SELECTED EXTRACT:
The exhibition will later travel to New York, but Oxford is a particularly appropriate venue; Tolkien spent most of his adult life in the city, first as a student of classics in 1911 and later as professor of English language and literature. From his study at 20, Northmoor Road, he built Middle-earth.
Over a long academic career, Tolkien taught the history of the English language, Germanic philology, Old and Middle English, Old Icelandic, Medieval Welsh and early English literature. The exhibition also includes his translation of Beowulf, the Old English epic that he was partly responsible for rescuing from its lowly position as a historical source and reclaiming as a great work of literature.
If The Hobbit was first written to amuse his children, Tolkien’s ambition behind The Lord of the Rings and all the Middle-earth tales was on a Beowulf scale. He wanted ‘to create a mythology of England’ and to fill a void that he – at heart, an Anglo-Saxon – believed had been created by the Norman Conquest. It was a mythology that would capture the imagination of millions across not only England, but the world.

Dataset excerpt:
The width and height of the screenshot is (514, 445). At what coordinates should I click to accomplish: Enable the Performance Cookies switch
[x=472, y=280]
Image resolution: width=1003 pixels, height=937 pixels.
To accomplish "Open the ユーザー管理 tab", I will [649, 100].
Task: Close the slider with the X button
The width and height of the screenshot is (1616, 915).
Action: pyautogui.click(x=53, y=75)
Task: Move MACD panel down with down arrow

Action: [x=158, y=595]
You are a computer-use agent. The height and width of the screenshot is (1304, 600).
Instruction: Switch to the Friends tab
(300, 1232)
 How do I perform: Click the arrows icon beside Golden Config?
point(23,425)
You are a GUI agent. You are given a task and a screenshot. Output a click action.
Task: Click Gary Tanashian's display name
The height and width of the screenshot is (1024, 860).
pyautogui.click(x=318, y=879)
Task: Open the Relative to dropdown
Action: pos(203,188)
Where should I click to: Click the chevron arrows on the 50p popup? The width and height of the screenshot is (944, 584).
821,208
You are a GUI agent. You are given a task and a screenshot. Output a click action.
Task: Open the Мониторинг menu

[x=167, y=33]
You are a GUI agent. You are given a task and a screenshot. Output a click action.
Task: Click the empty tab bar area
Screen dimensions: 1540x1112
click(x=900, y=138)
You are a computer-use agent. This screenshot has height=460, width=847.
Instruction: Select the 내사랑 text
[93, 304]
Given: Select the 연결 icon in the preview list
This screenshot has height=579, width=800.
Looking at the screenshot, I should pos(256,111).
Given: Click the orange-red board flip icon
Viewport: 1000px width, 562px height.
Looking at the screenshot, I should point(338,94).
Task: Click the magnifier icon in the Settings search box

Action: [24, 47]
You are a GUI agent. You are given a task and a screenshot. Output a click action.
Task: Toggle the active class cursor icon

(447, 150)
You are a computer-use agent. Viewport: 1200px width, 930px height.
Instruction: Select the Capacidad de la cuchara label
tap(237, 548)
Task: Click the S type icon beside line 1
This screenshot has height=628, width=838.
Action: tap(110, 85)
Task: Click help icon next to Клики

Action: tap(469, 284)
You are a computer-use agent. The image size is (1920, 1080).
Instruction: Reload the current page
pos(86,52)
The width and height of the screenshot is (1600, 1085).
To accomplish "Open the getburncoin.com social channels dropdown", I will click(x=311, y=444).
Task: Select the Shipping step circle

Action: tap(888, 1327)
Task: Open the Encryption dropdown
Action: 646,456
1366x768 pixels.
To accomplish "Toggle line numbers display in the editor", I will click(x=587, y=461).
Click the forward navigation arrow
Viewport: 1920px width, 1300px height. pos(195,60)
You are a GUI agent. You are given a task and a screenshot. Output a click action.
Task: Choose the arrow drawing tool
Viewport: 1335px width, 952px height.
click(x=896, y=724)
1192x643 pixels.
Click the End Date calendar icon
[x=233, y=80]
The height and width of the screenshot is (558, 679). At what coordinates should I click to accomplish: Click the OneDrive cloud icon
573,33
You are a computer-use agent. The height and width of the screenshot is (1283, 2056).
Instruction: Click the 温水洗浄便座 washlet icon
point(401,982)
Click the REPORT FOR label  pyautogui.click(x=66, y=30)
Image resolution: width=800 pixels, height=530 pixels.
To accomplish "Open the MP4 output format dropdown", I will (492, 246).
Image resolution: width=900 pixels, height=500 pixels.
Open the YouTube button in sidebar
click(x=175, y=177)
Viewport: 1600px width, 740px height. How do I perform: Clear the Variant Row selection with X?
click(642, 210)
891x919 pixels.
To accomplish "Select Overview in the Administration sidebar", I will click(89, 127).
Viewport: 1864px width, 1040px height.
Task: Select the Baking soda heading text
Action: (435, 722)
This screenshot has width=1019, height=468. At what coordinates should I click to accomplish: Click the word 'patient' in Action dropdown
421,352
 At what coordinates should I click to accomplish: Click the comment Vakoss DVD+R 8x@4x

TASKS TO COMPLETE:
**a)** Translate this sentence from the Tolkien passage into Spanish: "From his study at 20, Northmoor Road, he built Middle-earth."
**b)** Answer these questions from the Tolkien passage:
(i) In what year did Tolkien start as a student of classics?
(ii) The exhibition includes Tolkien's translation of which Old English epic?
(iii) What event did Tolkien believe had created the void he wanted to fill?
**c)** From the Tolkien passage, reproduce the text that begins at the words "Over a long" and ends after "work of literature.".
These entries have no connection to the Tolkien passage.

PROBLEM SOLUTIONS:
**a)** Desde su estudio en el número 20 de Northmoor Road, construyó la Tierra Media.

**b)**
(i) 1911
(ii) Beowulf
(iii) The Norman Conquest

**c)**
Over a long academic career, Tolkien taught the history of the English language, Germanic philology, Old and Middle English, Old Icelandic, Medieval Welsh and early English literature. The exhibition also includes his translation of Beowulf, the Old English epic that he was partly responsible for rescuing from its lowly position as a historical source and reclaiming as a great work of literature.